Palestra sobre o filme: "Julieta"

A cor vermelha, forte, vermelho sangue, aparece logo no início. A roupa de Julieta enuncia de imediato algo que o filme nos colocará de frente: o pulsar da vida, o sangue, as paixões e seus trilhamentos.

Um sentimento intenso que responde por algo que parece muito urgente e que a move. No entanto, esse sentimento parece contrastar com seu olhar triste. E, esse dado nos chama a atenção como uma dissociação.

O que iremos trabalhar aqui é justo algo que conceitualmente nos é muito caro tanto no Zen quanto na psicanálise: o equilíbrio ou regulagem das forças psíquicas dinâmicas.

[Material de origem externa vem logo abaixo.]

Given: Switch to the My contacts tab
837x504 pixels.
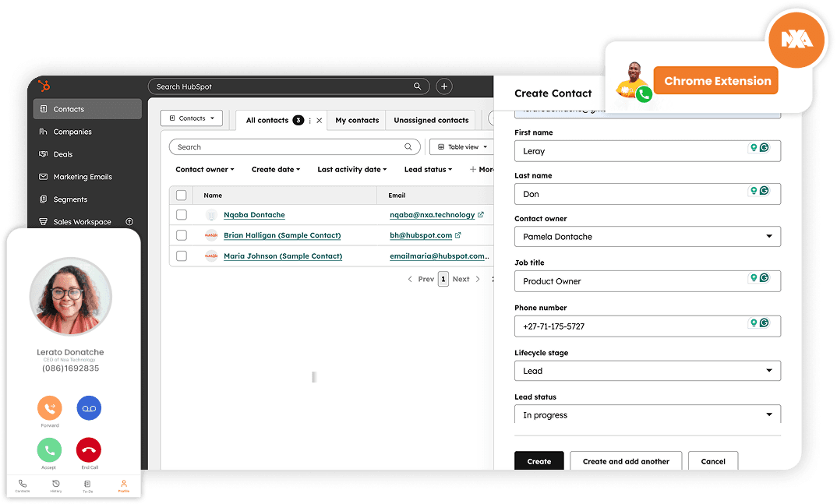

Somos constituídos por energias psíquicas amorosas e destrutivas, eros e tanatos, energia de vida e energia de morte, ou ainda, conexões e desconexões, movimentos de conjunção e disjunção.

Cientes de que o equilíbrio psíquico precisa se fazer num campo de impermanência e interexistência, é necessário iniciarmos uma jornada de autoconhecimento para que possamos ser veículo de emergência de forças aparentemente antagônicas sem medos, entraves e obstáculos que nos impeçam de contactar com o fluxo potente da vida que porta necessariamente a morte.

Dito isto, podemos já observar que Julieta e Xoan são representantes de uma subjetividade que busca se encontrar nas profundezas. Para tanto é preciso densidade subjetiva.

Julieta mergulhava nas almas dos personagens da literatura, buscando a si mesma e o contato com o outro.

A paixão, a tragédia grega, a encantava.

Xoan era encantado com o mar. Nas profundezas buscava pescar, alcançar, a sua vida.

O encontro se dá nessa interseção dos olhares. Apaixonam-se, são apaixonados, tomados por esse arrebatamento de almas.

Quanto ou quantum de energia, podemos pensar que tem de ilusão e realidade nesse encontro?

Do que estamos falando? Estamos falando sobre a possibilidade de viver a vida a partir de um desconhecimento de si, de ser governado por forças inconscientes poderosas e prevalentemente destrutivas ou de outra possibilidade de viver sua vida a partir de um contato maior consigo mesmo.

Esse "si mesmo", diz respeito ao que chamamos de "verdadeiro self". Quando o sujeito não tem campo subjetivo, tempo e espaço, para vivenciar aquilo que se apresenta, ele é atropelado por situações que provocam, produzem e o convocam a agir/pensar e sentir de um modo que o distancia de uma possibilidade de se contactar e experienciar o que é seu naquele momento e o que está no seu entorno.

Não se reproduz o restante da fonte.